Based on the standard capacitor voltage discharge formula \$V_t = V_0(1-e^{-t/RC})\$, would the resistance formula be \$R = \dfrac{-t}{C \cdot log(1-V_t/V_0)}\$?

  • 2
    \$\begingroup\$ If you just have a resistor in parallel with a capacitor with no other connections, the time to discharge the capacitor to 0 is infinite. You need to either set some non-zero voltage level when you will measure the time. Or set some fixed time delay when you will measure the voltage. \$\endgroup\$
    – The Photon
    Jan 28, 2013 at 17:20
  • \$\begingroup\$ The resistor and capacitor are in series. \$\endgroup\$
    – Cerin
    Jan 28, 2013 at 17:36
  • \$\begingroup\$ In that case, what is the other end of the resistor connected to? What is the other end of the capacitor connected to? Can you provide a schematic? \$\endgroup\$
    – The Photon
    Jan 28, 2013 at 17:45
  • \$\begingroup\$ @ThePhoton, The schematic is essentially what's shown here.
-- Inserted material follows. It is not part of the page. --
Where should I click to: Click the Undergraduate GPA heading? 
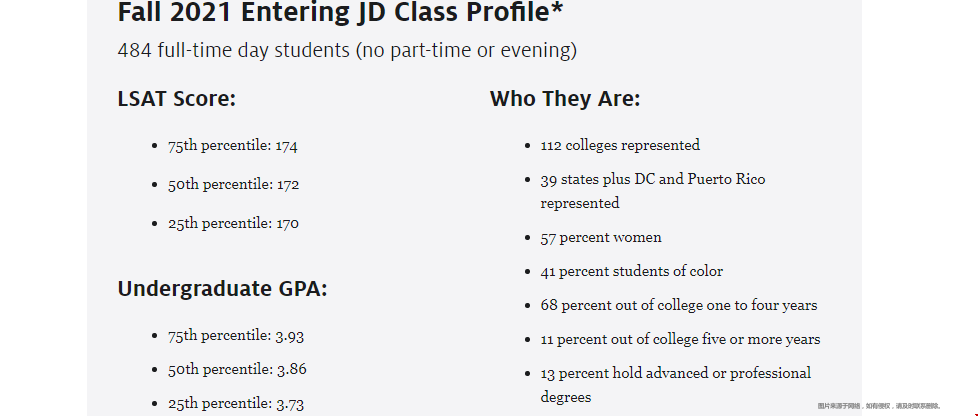(223, 289)
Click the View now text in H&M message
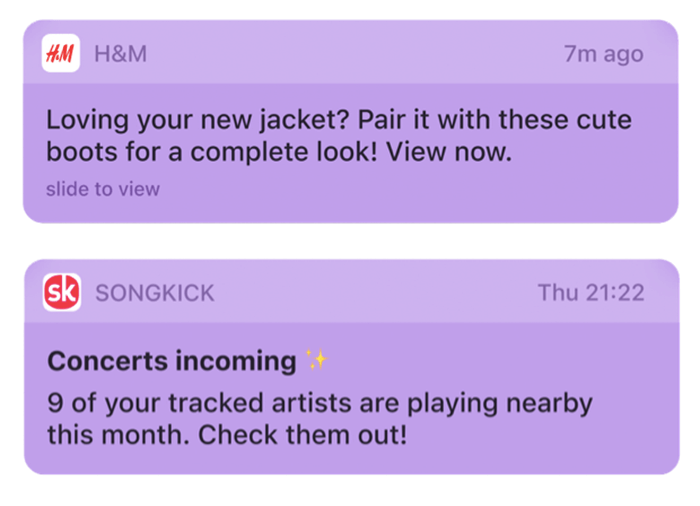Image resolution: width=700 pixels, height=506 pixels. pos(449,152)
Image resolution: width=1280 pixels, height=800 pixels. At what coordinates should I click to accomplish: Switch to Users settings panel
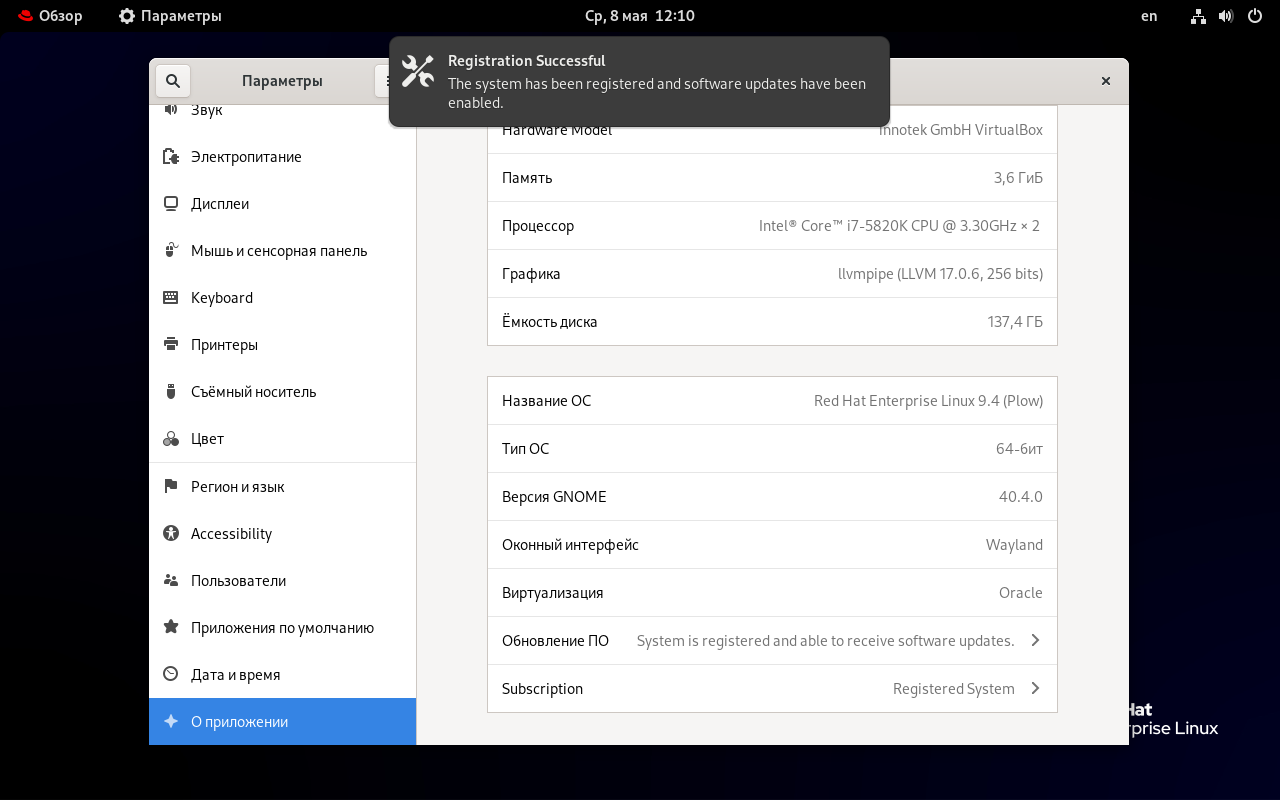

I'm attempting to measure the effective resistance between two probes. \$\endgroup\$
    – Cerin
    Jan 28, 2013 at 18:06
  • \$\begingroup\$ When discharging the capacitor, that is a parallel circuit. The R and C are connected together at the "top" end as shown in the schematic. They are also effectively connected together at the ground node (because the uC output pin is set to "low"). Since both ends of the R and C are connected together, they are in parallel, not series. \$\endgroup\$
    – The Photon
    Jan 28, 2013 at 18:17

1 Answer 1


The voltage of a capacitor initially at voltage \$V_0\$ with capacitance \$C\$ discharging through a resistance \$R\$ at time \$t\$ is given by

\$ V_t = V_0 e^{-t/(RC)} \$

(source at hyperphysics)

\$V_t\$ will approach \$0V\$ but never fully discharge, but we can still solve for \$R\$, which will allow you to calculate the resistance by measuring the capacitor voltage some time \$t\$ after starting to discharge it:

\$ V_t / V_0 = e^{-t/(RC)} \$

\$ \log_e(V_t/V_0) = \dfrac{-t}{RC} \$

\$ R = \dfrac{-t}{C \cdot \log_e(V_t/V_0)} \$

Which is almost what you had, except for the \$(1-...)\$ bit, which is for charging a capacitor.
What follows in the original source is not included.